How Alexa, Google Assistant can be hacked using lasers/flashlight

In a recent blog post, the research team flagged a vulnerability in the MEMS (microelectro-mechanical systems) microphones used by home assistant products.

They said this little known flaw opens the way to inject inaudible and invisible commands into beams of light (laser/flashlight) and then use the same to hack/control Siri, Alexa, or Google Assistant from hundreds of feet away.

The researchers demonstrated the hack and claimed they were able to use laser lights to compromise Google Home and other smart home assistants from as far as 350 feet away.

In one case, they controlled a Google Home device positioned in an office building from the top of the University of Michigan's bell tower some 230 feet away.

According to the researchers, hackers can easily apply this technique to compromise smart home devices that are otherwise marketed as a solution to make your home secure.

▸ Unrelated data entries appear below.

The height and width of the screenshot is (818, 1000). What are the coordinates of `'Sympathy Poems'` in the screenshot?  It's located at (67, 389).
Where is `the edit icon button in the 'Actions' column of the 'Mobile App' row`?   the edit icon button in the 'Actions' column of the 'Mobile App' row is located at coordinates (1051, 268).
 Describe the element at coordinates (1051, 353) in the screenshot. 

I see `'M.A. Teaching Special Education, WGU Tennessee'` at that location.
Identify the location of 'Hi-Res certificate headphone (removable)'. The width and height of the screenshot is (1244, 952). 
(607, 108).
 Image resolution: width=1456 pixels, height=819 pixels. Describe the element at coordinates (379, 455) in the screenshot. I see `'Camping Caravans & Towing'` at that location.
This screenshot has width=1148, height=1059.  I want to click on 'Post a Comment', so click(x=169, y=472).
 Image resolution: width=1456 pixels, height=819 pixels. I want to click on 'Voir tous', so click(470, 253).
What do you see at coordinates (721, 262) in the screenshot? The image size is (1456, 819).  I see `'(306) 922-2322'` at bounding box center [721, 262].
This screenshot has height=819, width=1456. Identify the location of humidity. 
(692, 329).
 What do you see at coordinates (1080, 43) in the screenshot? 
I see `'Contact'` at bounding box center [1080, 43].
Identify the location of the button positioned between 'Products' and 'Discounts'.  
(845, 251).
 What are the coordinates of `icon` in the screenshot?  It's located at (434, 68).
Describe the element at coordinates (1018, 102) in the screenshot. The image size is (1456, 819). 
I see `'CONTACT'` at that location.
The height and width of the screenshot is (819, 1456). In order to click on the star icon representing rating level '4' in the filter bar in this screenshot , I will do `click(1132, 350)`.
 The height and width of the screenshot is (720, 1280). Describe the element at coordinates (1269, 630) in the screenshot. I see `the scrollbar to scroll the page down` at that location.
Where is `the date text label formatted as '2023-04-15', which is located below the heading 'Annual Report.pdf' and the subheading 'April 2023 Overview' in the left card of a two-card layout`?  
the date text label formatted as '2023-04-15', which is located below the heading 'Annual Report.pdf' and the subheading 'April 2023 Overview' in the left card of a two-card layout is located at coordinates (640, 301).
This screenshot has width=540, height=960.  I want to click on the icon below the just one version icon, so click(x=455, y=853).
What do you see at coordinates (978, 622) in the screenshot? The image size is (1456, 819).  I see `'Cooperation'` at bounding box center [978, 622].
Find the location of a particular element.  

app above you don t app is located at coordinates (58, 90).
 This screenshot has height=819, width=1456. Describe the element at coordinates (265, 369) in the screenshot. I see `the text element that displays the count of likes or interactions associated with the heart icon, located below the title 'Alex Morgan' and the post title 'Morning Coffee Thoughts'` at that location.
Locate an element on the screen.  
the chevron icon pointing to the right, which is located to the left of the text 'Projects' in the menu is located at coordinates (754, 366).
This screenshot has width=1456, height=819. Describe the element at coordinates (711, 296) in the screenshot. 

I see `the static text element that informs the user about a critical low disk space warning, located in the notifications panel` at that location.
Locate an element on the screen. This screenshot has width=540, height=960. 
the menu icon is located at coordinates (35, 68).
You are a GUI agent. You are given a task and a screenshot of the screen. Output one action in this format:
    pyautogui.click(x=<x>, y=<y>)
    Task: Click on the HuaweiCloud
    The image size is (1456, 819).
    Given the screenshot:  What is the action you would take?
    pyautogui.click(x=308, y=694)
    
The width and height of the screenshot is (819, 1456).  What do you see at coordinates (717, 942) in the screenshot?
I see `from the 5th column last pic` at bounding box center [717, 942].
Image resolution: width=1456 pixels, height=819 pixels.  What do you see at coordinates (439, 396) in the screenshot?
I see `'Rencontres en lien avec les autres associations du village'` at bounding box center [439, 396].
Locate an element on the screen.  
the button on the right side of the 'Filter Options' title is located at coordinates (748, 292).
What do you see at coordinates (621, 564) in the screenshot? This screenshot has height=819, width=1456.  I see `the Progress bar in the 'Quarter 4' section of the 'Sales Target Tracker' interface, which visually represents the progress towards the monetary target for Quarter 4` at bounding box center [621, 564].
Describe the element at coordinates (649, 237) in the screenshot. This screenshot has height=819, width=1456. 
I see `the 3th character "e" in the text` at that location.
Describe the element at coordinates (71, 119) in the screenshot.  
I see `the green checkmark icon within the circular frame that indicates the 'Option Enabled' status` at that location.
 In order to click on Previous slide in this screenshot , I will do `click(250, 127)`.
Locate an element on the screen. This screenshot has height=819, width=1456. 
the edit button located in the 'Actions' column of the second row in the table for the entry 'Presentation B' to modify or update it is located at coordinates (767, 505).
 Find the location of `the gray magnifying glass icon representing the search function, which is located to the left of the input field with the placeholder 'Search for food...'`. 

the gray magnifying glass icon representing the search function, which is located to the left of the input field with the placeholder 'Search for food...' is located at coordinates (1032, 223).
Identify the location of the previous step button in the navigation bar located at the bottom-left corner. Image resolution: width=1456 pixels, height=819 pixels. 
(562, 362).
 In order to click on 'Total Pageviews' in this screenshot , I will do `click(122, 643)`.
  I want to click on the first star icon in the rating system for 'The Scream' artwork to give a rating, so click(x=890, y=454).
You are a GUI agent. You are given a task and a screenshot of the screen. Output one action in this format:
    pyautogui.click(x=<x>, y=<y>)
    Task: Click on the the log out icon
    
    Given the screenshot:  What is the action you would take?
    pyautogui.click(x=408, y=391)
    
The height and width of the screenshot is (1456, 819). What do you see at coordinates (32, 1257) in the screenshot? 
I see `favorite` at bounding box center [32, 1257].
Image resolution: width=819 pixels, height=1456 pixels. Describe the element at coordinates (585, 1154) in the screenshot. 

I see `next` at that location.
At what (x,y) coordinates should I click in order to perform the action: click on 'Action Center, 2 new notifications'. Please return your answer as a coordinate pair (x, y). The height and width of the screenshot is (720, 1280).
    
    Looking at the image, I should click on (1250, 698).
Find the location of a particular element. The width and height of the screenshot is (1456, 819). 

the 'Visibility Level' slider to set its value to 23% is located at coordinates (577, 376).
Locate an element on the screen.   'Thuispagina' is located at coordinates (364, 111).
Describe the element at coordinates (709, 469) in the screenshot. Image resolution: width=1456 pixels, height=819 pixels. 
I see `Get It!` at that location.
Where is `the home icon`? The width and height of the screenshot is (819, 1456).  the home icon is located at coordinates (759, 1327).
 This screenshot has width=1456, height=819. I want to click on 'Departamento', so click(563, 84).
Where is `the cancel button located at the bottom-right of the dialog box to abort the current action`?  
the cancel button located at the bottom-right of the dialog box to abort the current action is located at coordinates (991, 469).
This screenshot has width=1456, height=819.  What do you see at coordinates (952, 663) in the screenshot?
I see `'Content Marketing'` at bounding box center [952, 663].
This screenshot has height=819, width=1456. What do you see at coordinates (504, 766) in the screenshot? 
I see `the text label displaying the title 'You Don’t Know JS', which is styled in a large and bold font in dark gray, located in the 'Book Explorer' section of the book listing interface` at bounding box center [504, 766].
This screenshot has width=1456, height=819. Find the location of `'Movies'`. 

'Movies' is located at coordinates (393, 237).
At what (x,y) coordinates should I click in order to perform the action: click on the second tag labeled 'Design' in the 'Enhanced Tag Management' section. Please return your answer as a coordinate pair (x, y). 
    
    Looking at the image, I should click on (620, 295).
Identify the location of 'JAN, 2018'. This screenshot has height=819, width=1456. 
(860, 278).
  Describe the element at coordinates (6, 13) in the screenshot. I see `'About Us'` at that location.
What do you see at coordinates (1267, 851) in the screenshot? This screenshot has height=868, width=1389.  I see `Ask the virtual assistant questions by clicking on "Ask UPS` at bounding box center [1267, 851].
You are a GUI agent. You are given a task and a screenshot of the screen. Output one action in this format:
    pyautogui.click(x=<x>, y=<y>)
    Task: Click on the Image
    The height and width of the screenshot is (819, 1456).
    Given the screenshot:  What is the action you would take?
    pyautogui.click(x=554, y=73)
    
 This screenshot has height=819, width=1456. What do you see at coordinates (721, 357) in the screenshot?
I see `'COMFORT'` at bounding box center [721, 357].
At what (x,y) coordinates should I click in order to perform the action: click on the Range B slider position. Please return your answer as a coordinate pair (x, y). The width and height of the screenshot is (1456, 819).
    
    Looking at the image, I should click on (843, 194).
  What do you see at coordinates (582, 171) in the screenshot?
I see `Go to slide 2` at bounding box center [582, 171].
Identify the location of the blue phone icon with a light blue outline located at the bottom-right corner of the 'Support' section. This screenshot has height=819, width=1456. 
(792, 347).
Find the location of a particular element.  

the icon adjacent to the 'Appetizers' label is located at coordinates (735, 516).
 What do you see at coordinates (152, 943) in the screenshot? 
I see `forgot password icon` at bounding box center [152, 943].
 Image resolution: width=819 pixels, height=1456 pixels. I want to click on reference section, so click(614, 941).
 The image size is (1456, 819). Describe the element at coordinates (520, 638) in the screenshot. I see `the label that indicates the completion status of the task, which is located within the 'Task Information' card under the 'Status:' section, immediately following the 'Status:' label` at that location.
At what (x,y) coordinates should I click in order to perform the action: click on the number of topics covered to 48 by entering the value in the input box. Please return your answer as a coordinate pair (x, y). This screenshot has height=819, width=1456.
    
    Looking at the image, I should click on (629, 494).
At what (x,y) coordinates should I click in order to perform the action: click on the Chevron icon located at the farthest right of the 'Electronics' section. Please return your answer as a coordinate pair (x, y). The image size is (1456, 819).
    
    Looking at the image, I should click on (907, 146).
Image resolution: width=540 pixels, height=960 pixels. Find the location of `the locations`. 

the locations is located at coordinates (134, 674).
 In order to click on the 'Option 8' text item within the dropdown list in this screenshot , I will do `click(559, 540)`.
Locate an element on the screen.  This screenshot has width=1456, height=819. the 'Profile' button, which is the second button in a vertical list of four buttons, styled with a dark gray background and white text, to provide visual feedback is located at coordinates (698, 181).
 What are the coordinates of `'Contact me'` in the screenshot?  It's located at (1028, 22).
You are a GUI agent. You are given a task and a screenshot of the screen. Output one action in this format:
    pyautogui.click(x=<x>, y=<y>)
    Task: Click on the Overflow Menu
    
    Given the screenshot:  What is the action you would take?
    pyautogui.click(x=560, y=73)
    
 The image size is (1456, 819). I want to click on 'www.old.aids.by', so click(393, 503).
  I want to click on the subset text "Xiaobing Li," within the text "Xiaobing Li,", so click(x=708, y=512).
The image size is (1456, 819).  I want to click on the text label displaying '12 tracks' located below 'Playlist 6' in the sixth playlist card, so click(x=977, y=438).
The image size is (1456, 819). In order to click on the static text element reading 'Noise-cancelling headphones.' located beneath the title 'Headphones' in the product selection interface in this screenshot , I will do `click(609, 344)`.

For instance, they could use light-inject commands and tell Assistants to open your home's smart-lock protected front door.

However, it is not an easy attack. The attackers need a direct line of sight to the target.

The researchers say the technique can compromise any device using the MEMS microphone and there's no way to stay protected against it.

However, they do claim to be working with researchers at Google, Apple, and Amazon to develop appropriate defense mechanisms that can be incorporated into the future models of their smart home assistants.

So, till then, keep your Assistant indoors, away from lasers!